Arguably the two buzziest musicals of that season were revivals: Gypsy starring Audra McDonald and Sunset Boulevard starring Nicole Sherzinger. But for all their press and accolades, they too failed to recoup their investments. The only musicals from the 2024-25 season still running are Buena Vista Social Club, Operation Mincemeat, and Tony champ Maybe Happy Ending. It’s possible that these remaining shows could become profitable, but current sales indicate that recoupment is a long ways away for all three.

The financial impact of one season directly impacts the next. When so many musicals fail financially, the usual pool of investors tighten their purse strings. As a result, we wind up with the measly six-musical lineup from the 2025-26 season. There were plenty of other shows hoping to make the move to Broadway, but none could secure funding. Unless there is a major shift in the industry, I predict this trend will continue for the next few years.

This brings me to Webber’s plea for all of the major parties of Broadway to work together to find a solution. Our industry has a unique financial structure that isn’t found in any other sector. Three organizations own the lion share of Broadway’s 41 theaters: ATG Entertainment, the Nederlander Organization, and the Shubert Organization. In most cases, weekly rent for a Broadway house includes a set fee plus 5% to 7% of the box office. The other controlling party are the producers, who secure financing for a production and shepherd it into a Broadway house owned by one of the three aforementioned landlords.

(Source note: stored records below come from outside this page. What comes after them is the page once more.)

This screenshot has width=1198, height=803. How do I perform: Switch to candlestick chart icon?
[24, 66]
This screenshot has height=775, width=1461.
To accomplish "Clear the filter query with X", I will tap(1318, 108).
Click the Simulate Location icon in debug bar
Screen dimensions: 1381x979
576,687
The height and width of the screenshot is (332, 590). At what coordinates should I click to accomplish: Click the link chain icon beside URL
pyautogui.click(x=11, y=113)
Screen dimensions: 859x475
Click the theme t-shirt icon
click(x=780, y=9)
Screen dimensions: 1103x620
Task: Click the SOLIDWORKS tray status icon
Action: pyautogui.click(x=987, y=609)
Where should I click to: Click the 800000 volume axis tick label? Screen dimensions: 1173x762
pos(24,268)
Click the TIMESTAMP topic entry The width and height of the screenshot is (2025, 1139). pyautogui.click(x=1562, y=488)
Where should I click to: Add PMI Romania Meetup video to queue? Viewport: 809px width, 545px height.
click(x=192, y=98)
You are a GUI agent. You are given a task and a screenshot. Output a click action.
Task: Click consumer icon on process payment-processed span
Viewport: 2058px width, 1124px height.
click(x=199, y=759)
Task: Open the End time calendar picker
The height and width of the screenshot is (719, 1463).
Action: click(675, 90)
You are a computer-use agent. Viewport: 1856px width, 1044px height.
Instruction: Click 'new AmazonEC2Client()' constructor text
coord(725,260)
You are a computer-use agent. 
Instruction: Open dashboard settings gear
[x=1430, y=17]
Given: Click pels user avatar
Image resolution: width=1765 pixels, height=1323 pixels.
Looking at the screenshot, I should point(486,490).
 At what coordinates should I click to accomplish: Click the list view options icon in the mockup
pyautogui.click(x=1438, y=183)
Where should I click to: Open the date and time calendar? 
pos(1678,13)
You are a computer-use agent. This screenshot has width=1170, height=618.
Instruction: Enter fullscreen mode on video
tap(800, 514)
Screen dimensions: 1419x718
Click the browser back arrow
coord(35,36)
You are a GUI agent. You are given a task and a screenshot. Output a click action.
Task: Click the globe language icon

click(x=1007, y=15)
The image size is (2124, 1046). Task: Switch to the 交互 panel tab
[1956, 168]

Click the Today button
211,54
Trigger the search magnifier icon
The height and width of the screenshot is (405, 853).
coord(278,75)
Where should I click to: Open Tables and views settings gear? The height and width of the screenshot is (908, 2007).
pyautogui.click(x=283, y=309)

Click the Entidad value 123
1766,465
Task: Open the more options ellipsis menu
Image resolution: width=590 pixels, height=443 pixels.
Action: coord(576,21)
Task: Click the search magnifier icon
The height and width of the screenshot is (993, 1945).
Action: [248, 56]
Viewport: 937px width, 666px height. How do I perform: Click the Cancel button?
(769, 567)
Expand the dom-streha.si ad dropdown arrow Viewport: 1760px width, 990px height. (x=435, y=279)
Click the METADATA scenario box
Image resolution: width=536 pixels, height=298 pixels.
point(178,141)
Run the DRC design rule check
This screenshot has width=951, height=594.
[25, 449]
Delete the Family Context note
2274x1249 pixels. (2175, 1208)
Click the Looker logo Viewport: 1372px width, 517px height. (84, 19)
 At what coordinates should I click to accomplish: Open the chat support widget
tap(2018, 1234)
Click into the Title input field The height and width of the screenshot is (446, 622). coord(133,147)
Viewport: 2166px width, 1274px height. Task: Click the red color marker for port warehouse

But here’s the rub: although these two parties must work together to make theater happen, the core function of their jobs are diametrically opposed. From a strictly business perspective, a landlord’s prime interest in is maximizing rent, since that is their chief source of profit. On the flip side, a producer’s core objective is to minimize expenses in order to create a wider margin and a higher probability of paying back investors. In an era when the cost of every single line item in the budget has exploded, and where the Broadway tax credit has evaporated, the math between these two parties is clearly not working.

Producers formerly understood the odds of success for a financial show were one in five. In the past couple years, those odds have become one in twenty. If you saw those odds in the Gold Derby prediction center, you probably wouldn’t bet on them.

I’m not saying that this is an easy fix with just one issue to solve. For instance, Broadway also desperately needs new methods of reaching more diverse audience members and driving up demand. How are we communicating to folks who have never seen a live performance before and convincing them that this unique art form is worthy of the price of admission? But before we can think about different marketing tactics, we have to address the financial strains at the core of the industry. If the margin of error at the box office remains this thin, then ingenious works like Cats: The Jellicle Ball will continue to shutter before they have time to find an audience.